Desiderio Fortunato, of Coquitlam, B.C., asked the guard to say "please" and instead received a face full of pepper spray.
"I just said please," Fortunato explained Thursday. "He said 'get out of the car or I spray you' and ... I thought he was just trying to scare me off or something and I was pepper-sprayed from a foot or two away."
'I felt like I was attacked by a bunch of wolves … They threw me to the ground and they kneeled on me."'— Desiderio Fortunato
Fortunato said five or six border guards then jumped on him, placed him in handcuffs and questioned him for three hours last Monday afternoon.
"I felt like I was attacked by a bunch of wolves," he said. "They jumped on me, they threw me to the ground and they kneeled on me."
But he said the worst part was the pepper spray burning his eyes, and every time he rubbed his eyes he made the problem worse.
Fortunato, 54, was born in Portugal but became a Canadian citizen almost 30 years ago.
During questioning from U.S. officials, he said, the first thing they wanted to know was where he was born. He said the entire demeanour of the officials changed when he told them he was of Portuguese origin.
"Their shields dropped slightly down. It was like, you know, 'OK, he's a Westerner, OK he's not a Muslim, OK he's a Christian, he's one of us.' That's what I read [from them]."
Fortunato noted that the motto of U.S. Customs and Border Protection is to "serve the American public with vigilance, integrity and professionalism."

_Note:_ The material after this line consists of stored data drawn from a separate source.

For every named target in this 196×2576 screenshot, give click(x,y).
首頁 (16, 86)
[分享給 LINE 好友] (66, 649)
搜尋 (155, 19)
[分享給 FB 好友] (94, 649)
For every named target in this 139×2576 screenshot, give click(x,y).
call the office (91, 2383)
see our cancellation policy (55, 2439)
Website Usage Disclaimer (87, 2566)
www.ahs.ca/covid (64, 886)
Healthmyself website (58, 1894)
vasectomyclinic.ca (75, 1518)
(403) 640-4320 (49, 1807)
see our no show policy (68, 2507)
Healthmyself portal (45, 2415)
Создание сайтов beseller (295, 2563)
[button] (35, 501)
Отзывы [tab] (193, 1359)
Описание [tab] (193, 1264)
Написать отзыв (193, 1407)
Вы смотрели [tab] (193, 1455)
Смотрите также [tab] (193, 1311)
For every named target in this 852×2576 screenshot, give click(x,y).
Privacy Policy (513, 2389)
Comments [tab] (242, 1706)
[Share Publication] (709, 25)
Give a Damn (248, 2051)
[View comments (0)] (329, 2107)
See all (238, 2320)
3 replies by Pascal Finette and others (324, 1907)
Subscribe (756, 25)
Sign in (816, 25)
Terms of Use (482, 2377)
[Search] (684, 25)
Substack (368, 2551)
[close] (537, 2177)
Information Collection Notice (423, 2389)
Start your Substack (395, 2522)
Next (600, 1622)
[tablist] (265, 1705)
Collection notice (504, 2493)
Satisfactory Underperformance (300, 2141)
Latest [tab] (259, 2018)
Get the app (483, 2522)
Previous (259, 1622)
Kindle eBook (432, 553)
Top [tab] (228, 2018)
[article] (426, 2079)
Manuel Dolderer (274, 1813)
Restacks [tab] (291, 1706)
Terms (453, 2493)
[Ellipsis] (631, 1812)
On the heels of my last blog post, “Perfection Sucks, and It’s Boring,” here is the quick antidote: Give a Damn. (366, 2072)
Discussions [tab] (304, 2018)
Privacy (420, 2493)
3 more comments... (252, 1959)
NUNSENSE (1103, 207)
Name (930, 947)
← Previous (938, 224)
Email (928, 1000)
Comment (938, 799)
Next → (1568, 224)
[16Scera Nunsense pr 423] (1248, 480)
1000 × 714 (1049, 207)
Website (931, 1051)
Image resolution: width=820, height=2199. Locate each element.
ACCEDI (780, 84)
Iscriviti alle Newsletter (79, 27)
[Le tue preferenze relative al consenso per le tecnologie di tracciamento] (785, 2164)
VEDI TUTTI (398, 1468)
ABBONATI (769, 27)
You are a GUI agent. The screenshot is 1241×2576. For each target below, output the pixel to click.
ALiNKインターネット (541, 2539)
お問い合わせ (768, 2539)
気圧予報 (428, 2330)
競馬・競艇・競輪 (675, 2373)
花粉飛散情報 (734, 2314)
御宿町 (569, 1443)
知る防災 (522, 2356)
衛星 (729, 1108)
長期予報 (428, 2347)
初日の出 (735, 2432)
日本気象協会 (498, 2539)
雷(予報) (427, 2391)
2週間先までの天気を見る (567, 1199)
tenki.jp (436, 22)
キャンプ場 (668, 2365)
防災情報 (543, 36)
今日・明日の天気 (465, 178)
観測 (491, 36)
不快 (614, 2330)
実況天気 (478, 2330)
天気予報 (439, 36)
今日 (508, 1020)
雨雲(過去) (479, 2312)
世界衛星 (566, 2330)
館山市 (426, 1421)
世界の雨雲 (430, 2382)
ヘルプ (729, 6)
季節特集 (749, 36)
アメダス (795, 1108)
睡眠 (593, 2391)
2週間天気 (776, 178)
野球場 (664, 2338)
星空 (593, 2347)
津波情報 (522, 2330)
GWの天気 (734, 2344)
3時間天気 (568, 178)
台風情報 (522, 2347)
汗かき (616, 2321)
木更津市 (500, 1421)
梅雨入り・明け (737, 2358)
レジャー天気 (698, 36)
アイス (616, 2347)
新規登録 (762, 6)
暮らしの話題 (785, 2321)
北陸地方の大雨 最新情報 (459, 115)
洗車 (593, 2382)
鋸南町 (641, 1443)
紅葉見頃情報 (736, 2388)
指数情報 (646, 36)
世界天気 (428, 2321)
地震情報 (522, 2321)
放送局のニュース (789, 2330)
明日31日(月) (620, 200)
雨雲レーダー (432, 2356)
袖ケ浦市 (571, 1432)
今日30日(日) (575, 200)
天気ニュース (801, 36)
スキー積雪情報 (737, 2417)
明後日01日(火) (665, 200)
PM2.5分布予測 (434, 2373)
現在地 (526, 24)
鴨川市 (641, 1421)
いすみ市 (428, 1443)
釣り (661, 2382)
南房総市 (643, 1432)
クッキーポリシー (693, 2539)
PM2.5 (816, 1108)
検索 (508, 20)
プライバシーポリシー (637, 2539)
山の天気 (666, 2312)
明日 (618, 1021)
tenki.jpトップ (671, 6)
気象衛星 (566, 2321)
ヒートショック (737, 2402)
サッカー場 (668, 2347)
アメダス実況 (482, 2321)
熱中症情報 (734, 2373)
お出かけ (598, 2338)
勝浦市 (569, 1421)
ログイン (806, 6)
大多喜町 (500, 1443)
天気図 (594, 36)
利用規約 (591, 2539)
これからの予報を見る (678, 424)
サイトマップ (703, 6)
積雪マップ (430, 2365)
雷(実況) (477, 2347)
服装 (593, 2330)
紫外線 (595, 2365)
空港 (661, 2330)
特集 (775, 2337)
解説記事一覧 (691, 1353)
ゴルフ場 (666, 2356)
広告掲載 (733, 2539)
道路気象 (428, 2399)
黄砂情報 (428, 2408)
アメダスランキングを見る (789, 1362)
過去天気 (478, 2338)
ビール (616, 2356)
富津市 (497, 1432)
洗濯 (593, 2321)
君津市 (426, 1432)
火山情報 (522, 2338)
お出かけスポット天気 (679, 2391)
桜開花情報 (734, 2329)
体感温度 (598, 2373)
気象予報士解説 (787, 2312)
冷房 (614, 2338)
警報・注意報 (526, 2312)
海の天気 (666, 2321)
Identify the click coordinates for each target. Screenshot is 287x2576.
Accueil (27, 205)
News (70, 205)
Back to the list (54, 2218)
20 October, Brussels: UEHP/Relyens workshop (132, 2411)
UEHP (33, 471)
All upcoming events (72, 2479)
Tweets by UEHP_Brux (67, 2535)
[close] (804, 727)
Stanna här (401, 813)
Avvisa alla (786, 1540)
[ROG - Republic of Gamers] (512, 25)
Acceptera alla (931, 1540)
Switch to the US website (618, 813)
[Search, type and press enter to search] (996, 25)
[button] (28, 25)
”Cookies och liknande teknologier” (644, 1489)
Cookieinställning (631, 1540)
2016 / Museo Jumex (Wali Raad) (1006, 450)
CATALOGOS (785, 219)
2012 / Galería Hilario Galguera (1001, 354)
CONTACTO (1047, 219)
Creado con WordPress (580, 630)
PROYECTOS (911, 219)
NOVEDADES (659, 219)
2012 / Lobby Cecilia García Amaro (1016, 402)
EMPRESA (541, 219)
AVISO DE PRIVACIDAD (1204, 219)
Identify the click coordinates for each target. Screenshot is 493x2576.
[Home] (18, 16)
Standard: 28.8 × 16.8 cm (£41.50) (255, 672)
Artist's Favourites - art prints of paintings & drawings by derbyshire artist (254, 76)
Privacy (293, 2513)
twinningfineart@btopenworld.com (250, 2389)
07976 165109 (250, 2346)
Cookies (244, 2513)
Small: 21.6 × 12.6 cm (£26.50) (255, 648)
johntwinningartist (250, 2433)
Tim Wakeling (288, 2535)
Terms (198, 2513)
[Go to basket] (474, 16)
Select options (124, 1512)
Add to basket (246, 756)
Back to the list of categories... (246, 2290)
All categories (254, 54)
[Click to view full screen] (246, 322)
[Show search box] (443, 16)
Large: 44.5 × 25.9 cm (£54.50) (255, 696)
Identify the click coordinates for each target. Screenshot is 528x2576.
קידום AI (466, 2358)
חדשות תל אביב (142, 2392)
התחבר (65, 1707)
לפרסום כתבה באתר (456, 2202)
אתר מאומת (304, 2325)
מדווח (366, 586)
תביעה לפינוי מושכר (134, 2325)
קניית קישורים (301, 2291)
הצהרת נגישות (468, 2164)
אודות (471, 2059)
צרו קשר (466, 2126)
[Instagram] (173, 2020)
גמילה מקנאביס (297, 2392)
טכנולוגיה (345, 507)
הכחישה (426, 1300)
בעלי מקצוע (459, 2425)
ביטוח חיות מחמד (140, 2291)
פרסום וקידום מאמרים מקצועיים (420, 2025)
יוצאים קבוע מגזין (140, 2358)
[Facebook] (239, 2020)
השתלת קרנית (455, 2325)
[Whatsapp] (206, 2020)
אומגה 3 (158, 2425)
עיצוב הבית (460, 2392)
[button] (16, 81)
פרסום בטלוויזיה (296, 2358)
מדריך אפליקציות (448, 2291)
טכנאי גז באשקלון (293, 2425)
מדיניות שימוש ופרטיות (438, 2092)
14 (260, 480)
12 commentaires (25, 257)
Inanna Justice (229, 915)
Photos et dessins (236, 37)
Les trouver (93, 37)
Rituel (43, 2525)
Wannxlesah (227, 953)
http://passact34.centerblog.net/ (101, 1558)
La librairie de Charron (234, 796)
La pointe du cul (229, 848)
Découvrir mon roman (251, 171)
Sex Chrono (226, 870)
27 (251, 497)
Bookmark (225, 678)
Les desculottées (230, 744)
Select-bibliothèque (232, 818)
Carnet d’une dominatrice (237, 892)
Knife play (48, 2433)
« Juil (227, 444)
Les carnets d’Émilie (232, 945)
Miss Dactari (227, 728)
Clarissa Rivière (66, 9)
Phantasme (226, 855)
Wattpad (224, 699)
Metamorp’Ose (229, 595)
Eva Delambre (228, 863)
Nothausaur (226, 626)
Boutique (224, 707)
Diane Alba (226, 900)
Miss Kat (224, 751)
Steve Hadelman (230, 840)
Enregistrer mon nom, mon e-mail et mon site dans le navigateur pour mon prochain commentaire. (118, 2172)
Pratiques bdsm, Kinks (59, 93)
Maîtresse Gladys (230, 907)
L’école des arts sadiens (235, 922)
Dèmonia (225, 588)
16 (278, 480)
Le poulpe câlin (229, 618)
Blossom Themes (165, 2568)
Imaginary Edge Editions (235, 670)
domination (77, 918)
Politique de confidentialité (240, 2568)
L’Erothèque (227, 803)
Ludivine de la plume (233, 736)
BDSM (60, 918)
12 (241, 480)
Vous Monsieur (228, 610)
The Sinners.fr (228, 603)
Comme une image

"What is that, that's what they pledge. I'm just asking for a please, and I get pepper spray in the face, and of course their argument is you must comply with anything an officer says."
Use of force under review
U.S. Customs spokesman Mike Milne said the officer made a lawful order that travellers must obey but the use of force is under review.
Fortunato, who crosses the border two or three times a week to visit his second home in Blaine, Wash., said he spoke with the same guard later and the man seemed contrite.
Fortunato will need to send U.S. Customs an RCMP criminal record check and proof that he lives where he said he did before he crosses the border again, but he said he has no criminal record and isn't worried about going back.
Fortunato, who travels the world competing in and teaching jazz dance, said he often deals with customs agents.
"I just become more cynical," he said.